Increases in tolerance can persist, too
But just as certain historical events can fuel prejudice that can last for centuries, other events can boost tolerance for generations. Take, for example, the interaction between Black American soldiers and Britons during World War II. At the time, around 10 percent of the American troops stationed in the United Kingdom were African Americans. The U.S. Army was strictly segregated, but many Britons resisted official attempts to treat Black GIs as inferior. As a result, U.S. War Department surveys found that while White GIs grew less sympathetic to English people while stationed there, most Black GIs became more positive about them. The feeling was mutual. As Black soldiers visited local restaurants, bars and dance halls, many Britons saw and interacted with African Americans for the first time — and responded positively. “I don’t mind the Yanks,” one Englishman remarked, “but I don’t care much for the white fellows they’ve brought with them.” Or as George Orwell wrote, “The general consensus of opinion seems to be that the only American soldiers with decent manners are the Negroes.”

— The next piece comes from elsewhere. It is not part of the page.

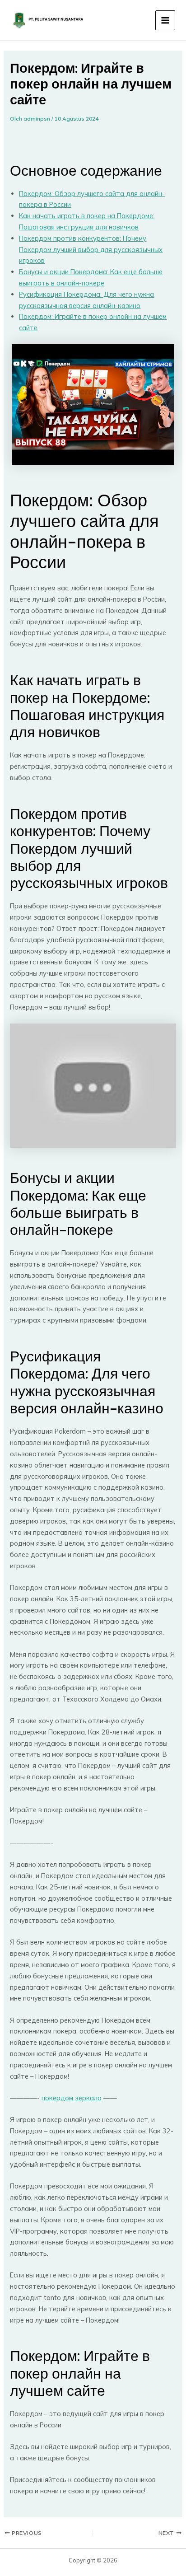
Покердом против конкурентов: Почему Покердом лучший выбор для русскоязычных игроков (91, 249)
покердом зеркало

According to a new paper by economists David Schindler and Mark Westcott, the effects of these interactions persisted long after most U.S. troops had returned home. Schindler and Westcott find that the presence of Black GIs reduced prejudice significantly. The places where more African American soldiers were deployed during World War II contained fewer supporters of the far-right British National Party in 2009. People there display less implicit anti-Black bias and are more likely to report warmer feelings toward Black people. (U.S. troops were stationed in bases in the United Kingdom regardless of local racial attitudes.) The effects were particularly strong in rural, predominantly White areas where geographic mobility has been relatively limited. Direct contact with Black Americans may have shifted British attitudes in a more tolerant direction in the 1940s, with effects that have lasted for decades.
Protests can similarly affect public opinion. The political scientist Soumyajit Mazumder finds that White people who live in counties where the civil rights movement protested are less likely to harbor racial resentment against Black people, and more likely to support Democrats and affirmative action today. “The attitudes propped up by the Jim Crow racial order,” Mazumder writes, “can be reshaped through instances of nonviolent mobilization.” Other research finds that protests in an electoral district lead more people to vote and to donate to political candidates who share their ideological leanings. What’s more, protests tend to push legislators to vote more in line with protesters’ goals. Sustained collective action can create lasting social change.
We don’t yet know whether this summer’s Black Lives Matter protests will have a similar effect. But we do know that it’s possible to reduce prejudice in a way that lasts for generations; that protests can significantly change public opinion; and that major events can shape political attitudes long after the news cycle moves on. Since the George Floyd-inspired demonstrations may have been the largest in U.S. history, we should expect a lasting impact on American racial attitudes.
Bryan Schonfeld is a PhD candidate in politics at Princeton University.